At the Paris Salon in 1866, Tissot was elected hors concours: from then on, he could exhibit any painting he wished at the annual Salon without first submitting his work to the jury’s scrutiny. The price for his pictures skyrocketed. At 30, he decided to purchase property on the most prestigious new thoroughfare in Paris, the avenue de l’Impèratrice (Empress Avenue, now avenue Foch). By late 1867 or early 1868, Tissot was living in grand style in his luxurious new villa.

In 1868, Tissot was commissioned to paint the most lucrative and elaborate painting of his career, a group portrait of “The Circle of the Rue Royale, an exclusive private club whose twelve members each paid 1,000 francs toward the painting.

In 1869, at the top of his game depicting the leisured and refined life of the Second Empire, Tissot began contributing wicked political caricatures to London’s newest Society journal, the subversive Vanity Fair, founded by Thomas Gibson Bowles (1842-1922). Tissot’s first subject was Napoléon III, whom he skewered.

When the Second Empire collapsed on September 2, 1870, Tissot’s charmed life in Paris ended. He became a sharpshooter, defending Paris in an elite unit, the Éclaireurs (Scouts) of the Seine. In the aftermath of the Franco-Prussian War — the bloody Commune in mid-1871 — James Tissot fled Paris with 100 francs to his name, establishing himself in the competitive London art market by catering to the British taste. By 1873, he bought the lease on a spacious villa in St. John’s Wood, soon building an extension with a studio and huge conservatory.

» **Task requirements**:
1. Rewrite the paragraph of the Tissot passage that begins "When the Second Empire collapsed" as a short list, keeping its main facts.
2. Do these statements agree with the Tissot passage? Answer yes or no for each, and quote the words that decide it.
(a) Tissot was elected hors concours at the 1866 Paris Salon.
(b) The Circle of the Rue Royale had twenty members.
(c) Napoléon III was Tissot's first subject for Vanity Fair.
The data are not needed for this work.

» **Information shown**:
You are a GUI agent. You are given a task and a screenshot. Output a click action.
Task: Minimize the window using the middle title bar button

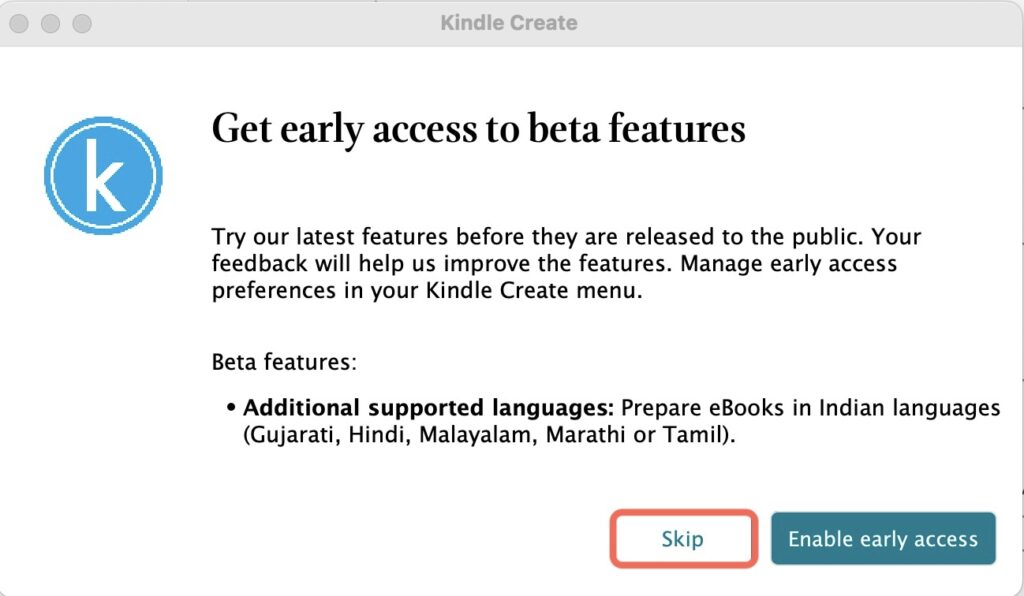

» **Full solutions**:
1.
- The Second Empire collapsed on September 2, 1870, and Tissot's charmed life in Paris ended.
- He defended Paris as a sharpshooter in an elite unit, the Éclaireurs (Scouts) of the Seine.
- After the Franco-Prussian War and the bloody Commune of mid-1871, he fled Paris with 100 francs.
- He established himself in the competitive London art market by catering to British taste.
- By 1873 he had bought the lease on a spacious villa in St. John's Wood, and he soon added an extension with a studio and a huge conservatory.

2.
(a) Yes: "At the Paris Salon in 1866, Tissot was elected hors concours"
(b) No: "whose twelve members each paid 1,000 francs toward the painting"
(c) Yes: "Tissot’s first subject was Napoléon III"